Limecrete?

Hello! We are about to start looking for a suitable way to put a solid floor into our barn. At the moment it’s a compacted mud floor. The barn was previously used to stable horses but now we want to use it more as a car garage and workshop so need something more solid and less grubby. The walls are stone and lime mortar and so we’ve heard that a concrete floor isn’t the best solution.



Does anyone have experience of limecrete or a similar type of flooring material here in France. It appears to be breathable? I have also been advised to put down a plastic barrier before laying any type of flooring. Does this sound correct?



Any advice, gratefully received as usual!



Thanks very much



Jane

Thank you Marina, that’s good to know, we are looking into all the comparable prices and long term effects at the moment!

Jane

Thanks Robert, the barn isn’t very damp at all at the moment and we’d really like to keep it that way if possible. I’ll keep researching prices and suppliers!

Jane

Dear Suzanne,

Just a word of warning regarding lime hemp render. Make sure you do a test area first, my plaster John had a problem when he was doing my wall. It seems my stonewalls are made up of granite and limestone and this made the lime hemp dry quicker in some place, then others.
He nearly gave up and took the whole thing off and he is a lime expert. He persevered and got a great finish in the end and I am very pleased with the results.
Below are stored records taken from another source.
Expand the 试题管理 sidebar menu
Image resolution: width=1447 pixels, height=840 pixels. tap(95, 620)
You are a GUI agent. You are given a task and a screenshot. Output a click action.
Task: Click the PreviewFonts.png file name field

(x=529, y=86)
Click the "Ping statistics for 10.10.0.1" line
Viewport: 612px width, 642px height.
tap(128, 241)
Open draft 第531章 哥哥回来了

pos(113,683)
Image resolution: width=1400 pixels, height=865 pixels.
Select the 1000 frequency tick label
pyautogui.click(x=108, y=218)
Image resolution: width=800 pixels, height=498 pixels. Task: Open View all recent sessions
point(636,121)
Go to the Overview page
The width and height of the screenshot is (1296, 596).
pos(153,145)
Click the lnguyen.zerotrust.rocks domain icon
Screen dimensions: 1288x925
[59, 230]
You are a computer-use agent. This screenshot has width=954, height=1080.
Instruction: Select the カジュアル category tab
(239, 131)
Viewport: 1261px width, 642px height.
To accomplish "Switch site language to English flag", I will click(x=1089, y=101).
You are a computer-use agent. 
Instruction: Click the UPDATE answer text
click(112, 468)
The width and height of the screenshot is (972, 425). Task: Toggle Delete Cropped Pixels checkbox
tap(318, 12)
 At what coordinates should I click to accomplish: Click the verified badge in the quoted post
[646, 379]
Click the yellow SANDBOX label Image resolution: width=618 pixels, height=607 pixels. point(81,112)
Hope this photo is not too big?

Hi again Jane,

Yes, it is better to dress the membrane up the walls as well. It helps prevent the concrete drying out too quickly at the edges. You may well consider an expansion detail at the periphery too. Usually in the form of flexible polyurethane foam rolls. Sorry, I don't know what they are called here in france. I'm sure I have seen them though.

The question as to why Limecrete may have been suggested is difficult to answer without actually seeing the job. But if you have existing damp that may well have been one reason. I would suggest though, that the salts or efflorescence as it is known which is usually the only visible sign of damp is easily dealt with periodically with a stiff brush and a hoover. I have seen it where the floor is earth and you cannot get much more breathable than that. I personally do not believe it is possible to stop damp completely in stone buildings. The answer lies in letting it breath and keeping it visible?? I may get some people questioning that particular statement though....we'll see ;o)

I went to demonstration regarding limecrete or rather lime hemp render very recently and the jury is still out as to it's merits as far as I'm concerned. I'll probably be shot down in flames for that as well ;o))

Hi, Jane,

I have just started to write a post for my blog regarding Limecrete, then I see your question on SFN.

I have laid a limecrete floor in my little cottage. It was easy to do and very strong, I have a sample block we did before we started, it's been sitting outside in Burgundy weather for the last two.years It's not cracked or weathered unlike the concrete I poured for the gate entrance.

I have never had any damp problems and I would recommend using it. It is more expensive than a concrete slab,but repairing damp walls all the time is also expensive.

Marina

Thanks Suzanne, we certainly don’t intend to do the floor ourselves as I said earlier, it’s just too big!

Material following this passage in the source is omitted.